→ Exercise goal
Which lines in the rows below contain the word "document"? Gather each of them and copy it out in full.

Data records
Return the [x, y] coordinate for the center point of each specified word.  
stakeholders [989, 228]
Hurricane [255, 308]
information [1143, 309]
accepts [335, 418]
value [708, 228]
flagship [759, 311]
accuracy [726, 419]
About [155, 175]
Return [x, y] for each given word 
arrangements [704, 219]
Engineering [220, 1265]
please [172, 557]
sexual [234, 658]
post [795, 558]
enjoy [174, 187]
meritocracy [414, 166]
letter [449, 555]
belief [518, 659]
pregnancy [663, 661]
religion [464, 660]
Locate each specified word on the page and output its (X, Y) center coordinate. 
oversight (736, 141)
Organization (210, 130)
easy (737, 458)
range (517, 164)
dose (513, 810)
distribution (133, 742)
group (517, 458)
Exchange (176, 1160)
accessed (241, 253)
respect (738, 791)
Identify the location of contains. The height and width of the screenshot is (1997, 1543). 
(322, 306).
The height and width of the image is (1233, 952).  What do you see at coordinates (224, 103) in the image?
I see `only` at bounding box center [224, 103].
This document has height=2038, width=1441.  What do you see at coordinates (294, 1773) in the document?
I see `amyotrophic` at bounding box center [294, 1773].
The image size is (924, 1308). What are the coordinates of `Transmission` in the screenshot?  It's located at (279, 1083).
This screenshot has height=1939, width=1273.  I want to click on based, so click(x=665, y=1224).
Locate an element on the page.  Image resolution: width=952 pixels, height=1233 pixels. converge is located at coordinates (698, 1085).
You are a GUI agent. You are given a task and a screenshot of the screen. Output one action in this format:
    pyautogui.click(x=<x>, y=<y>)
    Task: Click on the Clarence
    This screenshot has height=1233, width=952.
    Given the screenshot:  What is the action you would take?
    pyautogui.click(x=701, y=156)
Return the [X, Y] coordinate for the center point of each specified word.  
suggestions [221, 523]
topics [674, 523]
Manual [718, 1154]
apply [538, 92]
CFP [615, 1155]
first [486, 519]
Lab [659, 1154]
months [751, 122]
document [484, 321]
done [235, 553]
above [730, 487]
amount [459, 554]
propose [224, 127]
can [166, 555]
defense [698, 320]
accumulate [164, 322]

→ Response
This document has height=2038, width=1441.  What do you see at coordinates (294, 1773) in the document?
document [484, 321]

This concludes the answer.